The budget deficit or budget surplus is adopted in accordance with the situation of unemployment or inflation. Hence the public authorities must decide as to how to finance the deficit or to dispose of the surplus. In short a proper policy mix is needed for a scientific man­agement of public debt.

Issue # 8. Debt Ceiling:

Another constraint on debt management relates to the size of the debt. For instance in America congress annually authorizes a set limit which the treasury cannot exceed. At the same time congres­sional action or inaction with regard to revenue legislation and appropriations often fall for increase in government borrowing beyond the debt ceiling.

This requires the secretary of the treasury periodically to appear before congress and to request for an increase in the ceiling. The debt ceiling policy Musgrave observes is a roundabout device to secure control over expenditure levels.
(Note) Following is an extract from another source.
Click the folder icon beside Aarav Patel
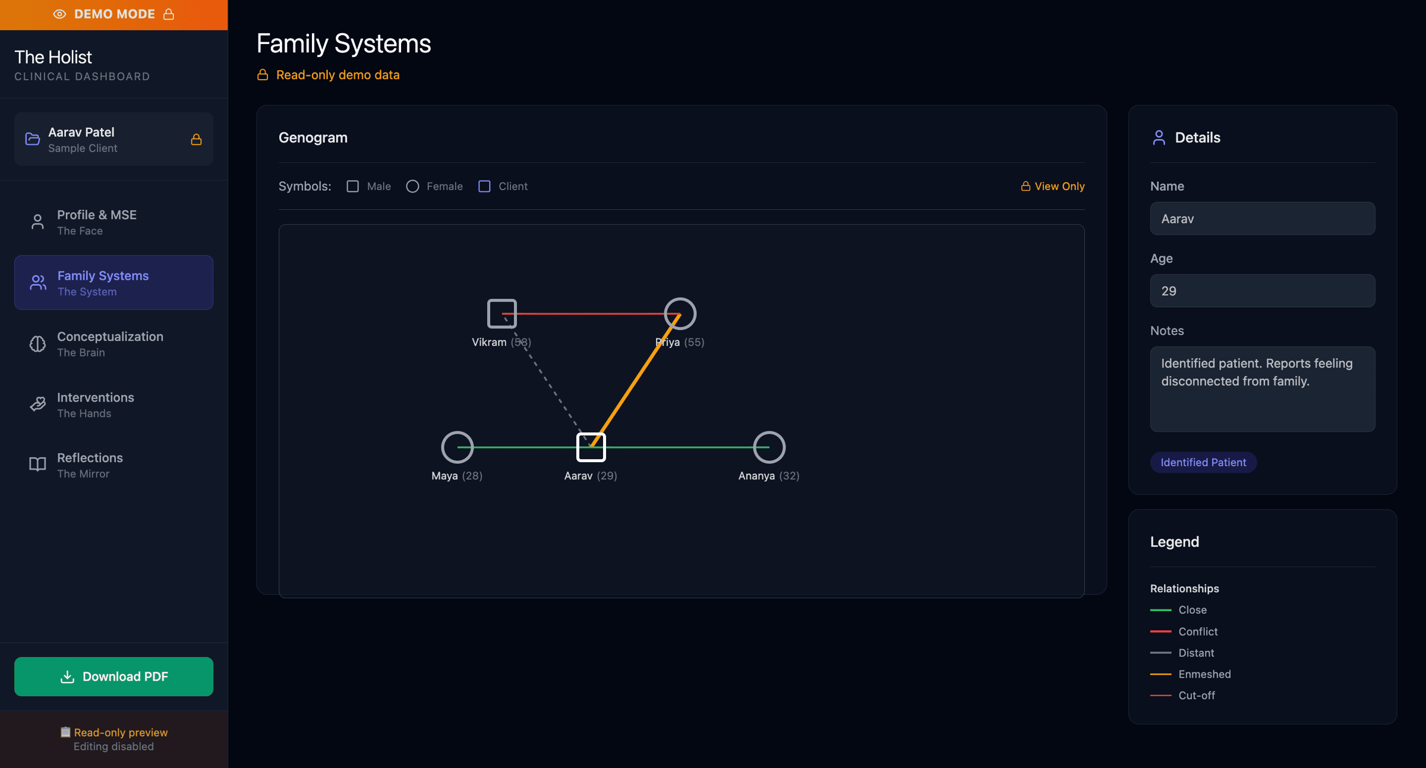 (x=33, y=139)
Issue # 9. Inflation Proof Bond:

Another proposal advanced over the year is for the issuance of a “stable purchasing power bond”. The redemption value of such a bond vary with the cost of living index, thus protecting the small investors against the loss of purchasing power, during inflation as well as depriving him of a gain if prices should fall.

The coupon rate on such a bond will be correspondingly lower since it would carry no inflation premium. Its availability would be of great value to the small investors who find it difficult to protect themselves against inflation.

It entails no risk to the treasury since the tax automatically rises and falls with the price level. Musgrave observes that the use of such debt instruments world increase the effectiveness of debt manage­ment as a tool of stabilization policy. However in-spite of these ad­vantages, it is difficult to administer such a debt instrument.